REQUIRED WORK>
Retype each record shown below, leaving every character as it is.

- - - - -

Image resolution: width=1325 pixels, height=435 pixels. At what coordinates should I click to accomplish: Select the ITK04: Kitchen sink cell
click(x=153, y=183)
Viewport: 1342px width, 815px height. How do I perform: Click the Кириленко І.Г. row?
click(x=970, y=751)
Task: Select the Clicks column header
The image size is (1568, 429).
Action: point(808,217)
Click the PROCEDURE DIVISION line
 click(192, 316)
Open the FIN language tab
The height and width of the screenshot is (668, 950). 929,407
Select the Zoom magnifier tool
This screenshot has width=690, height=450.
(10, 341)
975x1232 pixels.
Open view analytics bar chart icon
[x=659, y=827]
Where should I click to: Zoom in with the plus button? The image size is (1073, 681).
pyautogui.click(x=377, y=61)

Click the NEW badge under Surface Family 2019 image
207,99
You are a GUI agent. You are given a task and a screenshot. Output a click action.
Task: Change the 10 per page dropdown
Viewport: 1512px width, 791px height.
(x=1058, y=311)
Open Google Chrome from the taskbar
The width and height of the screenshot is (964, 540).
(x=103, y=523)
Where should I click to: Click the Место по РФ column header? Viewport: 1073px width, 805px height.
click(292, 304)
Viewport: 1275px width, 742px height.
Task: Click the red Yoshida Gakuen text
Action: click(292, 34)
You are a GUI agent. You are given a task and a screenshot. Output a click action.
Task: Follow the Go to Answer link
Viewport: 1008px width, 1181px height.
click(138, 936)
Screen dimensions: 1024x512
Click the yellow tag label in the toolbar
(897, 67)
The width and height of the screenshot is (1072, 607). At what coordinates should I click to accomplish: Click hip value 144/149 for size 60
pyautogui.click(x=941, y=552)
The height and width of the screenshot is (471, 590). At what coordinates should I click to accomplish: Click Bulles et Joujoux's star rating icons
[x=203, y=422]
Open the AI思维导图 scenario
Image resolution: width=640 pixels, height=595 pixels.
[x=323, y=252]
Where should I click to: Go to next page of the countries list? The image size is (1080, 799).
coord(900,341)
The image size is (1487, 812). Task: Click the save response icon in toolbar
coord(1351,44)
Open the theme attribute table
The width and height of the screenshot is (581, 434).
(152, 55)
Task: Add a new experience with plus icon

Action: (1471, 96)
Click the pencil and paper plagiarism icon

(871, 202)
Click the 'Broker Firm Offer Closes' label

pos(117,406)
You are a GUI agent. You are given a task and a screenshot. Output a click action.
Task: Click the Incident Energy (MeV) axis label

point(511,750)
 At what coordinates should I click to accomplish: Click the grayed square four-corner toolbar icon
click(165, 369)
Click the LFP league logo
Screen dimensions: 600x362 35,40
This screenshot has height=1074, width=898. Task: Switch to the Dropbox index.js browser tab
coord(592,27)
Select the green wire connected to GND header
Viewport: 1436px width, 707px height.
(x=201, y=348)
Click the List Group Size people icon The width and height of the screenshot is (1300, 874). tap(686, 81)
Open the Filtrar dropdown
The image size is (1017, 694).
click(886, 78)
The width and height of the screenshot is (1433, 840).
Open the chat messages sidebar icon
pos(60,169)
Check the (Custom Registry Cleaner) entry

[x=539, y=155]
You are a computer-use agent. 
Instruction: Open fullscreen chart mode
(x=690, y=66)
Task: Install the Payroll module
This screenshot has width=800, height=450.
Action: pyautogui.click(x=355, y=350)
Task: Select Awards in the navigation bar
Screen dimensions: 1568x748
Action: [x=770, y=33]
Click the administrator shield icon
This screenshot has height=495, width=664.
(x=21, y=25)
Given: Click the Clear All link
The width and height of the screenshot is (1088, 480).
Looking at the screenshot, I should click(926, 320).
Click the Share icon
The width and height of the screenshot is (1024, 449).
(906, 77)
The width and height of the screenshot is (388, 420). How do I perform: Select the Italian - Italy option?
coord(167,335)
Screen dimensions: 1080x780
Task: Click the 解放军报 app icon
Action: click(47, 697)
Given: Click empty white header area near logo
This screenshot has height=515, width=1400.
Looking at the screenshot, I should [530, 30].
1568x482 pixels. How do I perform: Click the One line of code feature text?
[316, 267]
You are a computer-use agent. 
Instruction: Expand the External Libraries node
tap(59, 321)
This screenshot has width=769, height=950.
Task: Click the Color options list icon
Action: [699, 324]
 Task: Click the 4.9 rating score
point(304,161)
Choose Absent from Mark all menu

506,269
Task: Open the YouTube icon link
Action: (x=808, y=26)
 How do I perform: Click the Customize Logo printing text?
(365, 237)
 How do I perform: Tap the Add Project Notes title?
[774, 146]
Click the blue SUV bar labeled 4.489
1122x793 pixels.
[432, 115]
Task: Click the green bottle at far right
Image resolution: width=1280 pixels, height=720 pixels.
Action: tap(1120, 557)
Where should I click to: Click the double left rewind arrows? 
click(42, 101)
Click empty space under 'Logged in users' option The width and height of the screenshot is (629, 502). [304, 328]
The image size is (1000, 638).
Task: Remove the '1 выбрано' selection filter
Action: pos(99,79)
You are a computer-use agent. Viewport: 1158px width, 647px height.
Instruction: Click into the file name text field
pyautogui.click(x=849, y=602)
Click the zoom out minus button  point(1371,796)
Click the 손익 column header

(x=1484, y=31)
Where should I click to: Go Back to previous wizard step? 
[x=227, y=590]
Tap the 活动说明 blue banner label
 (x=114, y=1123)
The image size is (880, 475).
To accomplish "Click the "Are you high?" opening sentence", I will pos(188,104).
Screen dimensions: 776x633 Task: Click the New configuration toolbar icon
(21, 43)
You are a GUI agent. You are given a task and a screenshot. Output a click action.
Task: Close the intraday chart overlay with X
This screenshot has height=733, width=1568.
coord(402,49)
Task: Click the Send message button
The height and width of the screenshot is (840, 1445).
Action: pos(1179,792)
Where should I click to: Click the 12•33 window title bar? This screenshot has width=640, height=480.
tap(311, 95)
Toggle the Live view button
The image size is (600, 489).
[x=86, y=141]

- - - - -

THE COMPLETED TASK>
Image resolution: width=1325 pixels, height=435 pixels. At what coordinates should I click to accomplish: Select the ITK04: Kitchen sink cell
click(x=153, y=183)
Viewport: 1342px width, 815px height. How do I perform: Click the Кириленко І.Г. row?
click(x=970, y=751)
Task: Select the Clicks column header
The image size is (1568, 429).
Action: point(808,217)
Click the PROCEDURE DIVISION line
 click(192, 316)
Open the FIN language tab
The height and width of the screenshot is (668, 950). 929,407
Select the Zoom magnifier tool
This screenshot has width=690, height=450.
(10, 341)
975x1232 pixels.
Open view analytics bar chart icon
[x=659, y=827]
Where should I click to: Zoom in with the plus button? The image size is (1073, 681).
pyautogui.click(x=377, y=61)

Click the NEW badge under Surface Family 2019 image
207,99
You are a GUI agent. You are given a task and a screenshot. Output a click action.
Task: Change the 10 per page dropdown
Viewport: 1512px width, 791px height.
(x=1058, y=311)
Open Google Chrome from the taskbar
The width and height of the screenshot is (964, 540).
(x=103, y=523)
Where should I click to: Click the Место по РФ column header? Viewport: 1073px width, 805px height.
click(292, 304)
Viewport: 1275px width, 742px height.
Task: Click the red Yoshida Gakuen text
Action: click(292, 34)
You are a GUI agent. You are given a task and a screenshot. Output a click action.
Task: Follow the Go to Answer link
Viewport: 1008px width, 1181px height.
click(138, 936)
Screen dimensions: 1024x512
Click the yellow tag label in the toolbar
(897, 67)
The width and height of the screenshot is (1072, 607). At what coordinates should I click to accomplish: Click hip value 144/149 for size 60
pyautogui.click(x=941, y=552)
The height and width of the screenshot is (471, 590). At what coordinates should I click to accomplish: Click Bulles et Joujoux's star rating icons
[x=203, y=422]
Open the AI思维导图 scenario
Image resolution: width=640 pixels, height=595 pixels.
[x=323, y=252]
Where should I click to: Go to next page of the countries list? The image size is (1080, 799).
coord(900,341)
The image size is (1487, 812). Task: Click the save response icon in toolbar
coord(1351,44)
Open the theme attribute table
The width and height of the screenshot is (581, 434).
(152, 55)
Task: Add a new experience with plus icon

Action: (1471, 96)
Click the pencil and paper plagiarism icon

(871, 202)
Click the 'Broker Firm Offer Closes' label

pos(117,406)
You are a GUI agent. You are given a task and a screenshot. Output a click action.
Task: Click the Incident Energy (MeV) axis label

point(511,750)
 At what coordinates should I click to accomplish: Click the grayed square four-corner toolbar icon
click(165, 369)
Click the LFP league logo
Screen dimensions: 600x362 35,40
This screenshot has height=1074, width=898. Task: Switch to the Dropbox index.js browser tab
coord(592,27)
Select the green wire connected to GND header
Viewport: 1436px width, 707px height.
(x=201, y=348)
Click the List Group Size people icon The width and height of the screenshot is (1300, 874). tap(686, 81)
Open the Filtrar dropdown
The image size is (1017, 694).
click(886, 78)
The width and height of the screenshot is (1433, 840).
Open the chat messages sidebar icon
pos(60,169)
Check the (Custom Registry Cleaner) entry

[x=539, y=155]
You are a computer-use agent. 
Instruction: Open fullscreen chart mode
(x=690, y=66)
Task: Install the Payroll module
This screenshot has width=800, height=450.
Action: pyautogui.click(x=355, y=350)
Task: Select Awards in the navigation bar
Screen dimensions: 1568x748
Action: [x=770, y=33]
Click the administrator shield icon
This screenshot has height=495, width=664.
(x=21, y=25)
Given: Click the Clear All link
The width and height of the screenshot is (1088, 480).
Looking at the screenshot, I should click(926, 320).
Click the Share icon
The width and height of the screenshot is (1024, 449).
(906, 77)
The width and height of the screenshot is (388, 420). How do I perform: Select the Italian - Italy option?
coord(167,335)
Screen dimensions: 1080x780
Task: Click the 解放军报 app icon
Action: click(47, 697)
Given: Click empty white header area near logo
This screenshot has height=515, width=1400.
Looking at the screenshot, I should [530, 30].
1568x482 pixels. How do I perform: Click the One line of code feature text?
[316, 267]
You are a computer-use agent. 
Instruction: Expand the External Libraries node
tap(59, 321)
This screenshot has width=769, height=950.
Task: Click the Color options list icon
Action: [699, 324]
 Task: Click the 4.9 rating score
point(304,161)
Choose Absent from Mark all menu

506,269
Task: Open the YouTube icon link
Action: (x=808, y=26)
 How do I perform: Click the Customize Logo printing text?
(365, 237)
 How do I perform: Tap the Add Project Notes title?
[774, 146]
Click the blue SUV bar labeled 4.489
1122x793 pixels.
[432, 115]
Task: Click the green bottle at far right
Image resolution: width=1280 pixels, height=720 pixels.
Action: tap(1120, 557)
Where should I click to: Click the double left rewind arrows? 
click(42, 101)
Click empty space under 'Logged in users' option The width and height of the screenshot is (629, 502). [304, 328]
The image size is (1000, 638).
Task: Remove the '1 выбрано' selection filter
Action: pos(99,79)
You are a computer-use agent. Viewport: 1158px width, 647px height.
Instruction: Click into the file name text field
pyautogui.click(x=849, y=602)
Click the zoom out minus button  point(1371,796)
Click the 손익 column header

(x=1484, y=31)
Where should I click to: Go Back to previous wizard step? 
[x=227, y=590]
Tap the 活动说明 blue banner label
 (x=114, y=1123)
The image size is (880, 475).
To accomplish "Click the "Are you high?" opening sentence", I will pos(188,104).
Screen dimensions: 776x633 Task: Click the New configuration toolbar icon
(21, 43)
You are a GUI agent. You are given a task and a screenshot. Output a click action.
Task: Close the intraday chart overlay with X
This screenshot has height=733, width=1568.
coord(402,49)
Task: Click the Send message button
The height and width of the screenshot is (840, 1445).
Action: pos(1179,792)
Where should I click to: Click the 12•33 window title bar? This screenshot has width=640, height=480.
tap(311, 95)
Toggle the Live view button
The image size is (600, 489).
[x=86, y=141]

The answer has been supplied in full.